[A run of listing]
────────────────

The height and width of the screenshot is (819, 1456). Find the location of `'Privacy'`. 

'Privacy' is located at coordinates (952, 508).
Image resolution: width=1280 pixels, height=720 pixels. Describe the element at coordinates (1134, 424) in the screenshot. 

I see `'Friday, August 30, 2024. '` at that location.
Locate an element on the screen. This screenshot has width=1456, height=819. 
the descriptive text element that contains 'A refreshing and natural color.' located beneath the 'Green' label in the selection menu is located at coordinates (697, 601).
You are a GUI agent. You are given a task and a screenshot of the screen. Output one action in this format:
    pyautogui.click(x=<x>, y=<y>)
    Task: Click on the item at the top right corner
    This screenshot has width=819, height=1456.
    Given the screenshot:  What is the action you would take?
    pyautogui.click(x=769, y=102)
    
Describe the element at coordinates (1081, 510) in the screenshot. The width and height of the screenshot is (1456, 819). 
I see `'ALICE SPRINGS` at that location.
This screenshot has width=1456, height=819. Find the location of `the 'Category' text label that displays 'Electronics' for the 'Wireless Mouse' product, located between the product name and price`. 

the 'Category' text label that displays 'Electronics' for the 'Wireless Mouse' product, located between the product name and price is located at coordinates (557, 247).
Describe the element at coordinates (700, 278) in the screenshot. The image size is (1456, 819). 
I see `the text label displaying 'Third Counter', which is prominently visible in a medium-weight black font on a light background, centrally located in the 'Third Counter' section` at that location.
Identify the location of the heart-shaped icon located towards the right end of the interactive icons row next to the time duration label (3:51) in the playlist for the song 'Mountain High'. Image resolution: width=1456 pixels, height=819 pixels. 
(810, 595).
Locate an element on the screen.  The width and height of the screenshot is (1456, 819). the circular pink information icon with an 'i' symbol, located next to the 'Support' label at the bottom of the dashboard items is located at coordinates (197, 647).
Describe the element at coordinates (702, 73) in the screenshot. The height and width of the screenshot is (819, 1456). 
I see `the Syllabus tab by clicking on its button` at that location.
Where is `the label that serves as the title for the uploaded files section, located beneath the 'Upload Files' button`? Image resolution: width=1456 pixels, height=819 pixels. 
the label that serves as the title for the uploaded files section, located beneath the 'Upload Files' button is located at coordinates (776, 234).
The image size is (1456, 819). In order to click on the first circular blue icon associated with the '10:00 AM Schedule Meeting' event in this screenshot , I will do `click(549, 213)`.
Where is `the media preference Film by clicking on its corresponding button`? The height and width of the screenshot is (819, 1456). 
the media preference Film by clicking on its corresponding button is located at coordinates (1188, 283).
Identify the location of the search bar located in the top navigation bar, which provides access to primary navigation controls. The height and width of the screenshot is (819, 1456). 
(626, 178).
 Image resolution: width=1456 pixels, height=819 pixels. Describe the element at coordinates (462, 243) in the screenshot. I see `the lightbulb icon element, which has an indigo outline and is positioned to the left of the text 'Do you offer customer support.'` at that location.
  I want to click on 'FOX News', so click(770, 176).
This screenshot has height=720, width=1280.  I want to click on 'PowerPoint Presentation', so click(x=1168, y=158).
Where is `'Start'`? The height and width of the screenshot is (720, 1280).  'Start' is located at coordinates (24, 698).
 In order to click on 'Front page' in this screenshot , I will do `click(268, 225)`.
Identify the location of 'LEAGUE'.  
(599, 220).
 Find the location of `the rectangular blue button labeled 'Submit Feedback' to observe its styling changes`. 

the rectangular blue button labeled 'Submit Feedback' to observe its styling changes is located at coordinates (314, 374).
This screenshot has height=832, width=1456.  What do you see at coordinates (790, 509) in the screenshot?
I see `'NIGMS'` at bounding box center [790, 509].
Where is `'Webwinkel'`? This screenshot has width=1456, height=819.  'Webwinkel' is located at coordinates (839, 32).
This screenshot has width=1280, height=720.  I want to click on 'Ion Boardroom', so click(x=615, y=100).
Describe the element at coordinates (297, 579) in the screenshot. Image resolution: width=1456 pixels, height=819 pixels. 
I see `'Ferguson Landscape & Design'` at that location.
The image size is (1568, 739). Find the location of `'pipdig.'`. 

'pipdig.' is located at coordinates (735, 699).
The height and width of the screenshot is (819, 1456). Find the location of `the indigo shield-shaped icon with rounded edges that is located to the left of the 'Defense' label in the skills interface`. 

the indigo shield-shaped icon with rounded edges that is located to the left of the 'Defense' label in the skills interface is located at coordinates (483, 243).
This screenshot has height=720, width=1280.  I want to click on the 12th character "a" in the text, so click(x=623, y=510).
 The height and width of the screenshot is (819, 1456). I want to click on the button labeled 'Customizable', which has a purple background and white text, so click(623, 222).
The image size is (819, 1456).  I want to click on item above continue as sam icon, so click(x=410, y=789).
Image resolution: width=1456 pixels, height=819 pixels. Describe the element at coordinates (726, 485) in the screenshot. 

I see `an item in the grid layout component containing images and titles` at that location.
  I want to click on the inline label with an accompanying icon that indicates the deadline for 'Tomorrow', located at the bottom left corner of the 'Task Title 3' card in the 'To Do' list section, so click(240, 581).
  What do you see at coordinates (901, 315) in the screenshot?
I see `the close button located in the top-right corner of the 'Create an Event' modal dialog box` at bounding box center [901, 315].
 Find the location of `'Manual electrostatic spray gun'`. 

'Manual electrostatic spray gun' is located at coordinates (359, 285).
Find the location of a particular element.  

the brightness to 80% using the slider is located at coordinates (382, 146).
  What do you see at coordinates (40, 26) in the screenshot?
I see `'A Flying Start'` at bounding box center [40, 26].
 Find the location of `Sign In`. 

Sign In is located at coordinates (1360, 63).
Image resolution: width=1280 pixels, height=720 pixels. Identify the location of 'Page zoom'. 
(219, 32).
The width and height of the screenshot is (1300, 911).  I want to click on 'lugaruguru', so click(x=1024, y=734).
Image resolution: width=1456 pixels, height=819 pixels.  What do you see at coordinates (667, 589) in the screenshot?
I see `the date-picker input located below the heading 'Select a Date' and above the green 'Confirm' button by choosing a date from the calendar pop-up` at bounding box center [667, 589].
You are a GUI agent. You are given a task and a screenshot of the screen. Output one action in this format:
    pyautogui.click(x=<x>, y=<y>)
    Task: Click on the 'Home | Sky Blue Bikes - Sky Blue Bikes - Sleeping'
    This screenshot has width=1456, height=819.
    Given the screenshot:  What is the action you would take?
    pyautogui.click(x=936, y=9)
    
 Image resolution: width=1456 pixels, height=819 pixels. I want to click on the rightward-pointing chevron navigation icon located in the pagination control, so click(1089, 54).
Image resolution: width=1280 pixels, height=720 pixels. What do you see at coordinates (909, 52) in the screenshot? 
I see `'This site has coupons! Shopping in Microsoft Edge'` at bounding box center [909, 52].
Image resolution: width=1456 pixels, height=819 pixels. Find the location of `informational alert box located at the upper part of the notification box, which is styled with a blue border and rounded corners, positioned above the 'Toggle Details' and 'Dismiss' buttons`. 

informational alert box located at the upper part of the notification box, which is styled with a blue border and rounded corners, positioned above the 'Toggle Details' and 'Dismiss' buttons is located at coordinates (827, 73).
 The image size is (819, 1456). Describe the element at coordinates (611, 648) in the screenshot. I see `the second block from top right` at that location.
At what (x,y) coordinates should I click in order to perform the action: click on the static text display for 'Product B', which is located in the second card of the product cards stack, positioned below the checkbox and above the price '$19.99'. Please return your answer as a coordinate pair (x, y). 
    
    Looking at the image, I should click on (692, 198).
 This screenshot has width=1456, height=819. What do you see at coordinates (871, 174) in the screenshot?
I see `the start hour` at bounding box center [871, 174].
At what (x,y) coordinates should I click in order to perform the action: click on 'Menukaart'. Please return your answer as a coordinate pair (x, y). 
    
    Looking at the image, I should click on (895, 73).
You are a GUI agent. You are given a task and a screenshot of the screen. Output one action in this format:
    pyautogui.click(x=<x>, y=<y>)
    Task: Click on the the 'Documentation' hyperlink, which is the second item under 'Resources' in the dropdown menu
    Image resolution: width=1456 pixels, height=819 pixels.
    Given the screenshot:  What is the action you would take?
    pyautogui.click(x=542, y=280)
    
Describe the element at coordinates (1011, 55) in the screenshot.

────────────────

**Aim**
Pull out every line of the listing above that contains the word "files", matching case exactly.

**The solution**
Where is `the label that serves as the title for the uploaded files section, located beneath the 'Upload Files' button`? Image resolution: width=1456 pixels, height=819 pixels. 
the label that serves as the title for the uploaded files section, located beneath the 'Upload Files' button is located at coordinates (776, 234).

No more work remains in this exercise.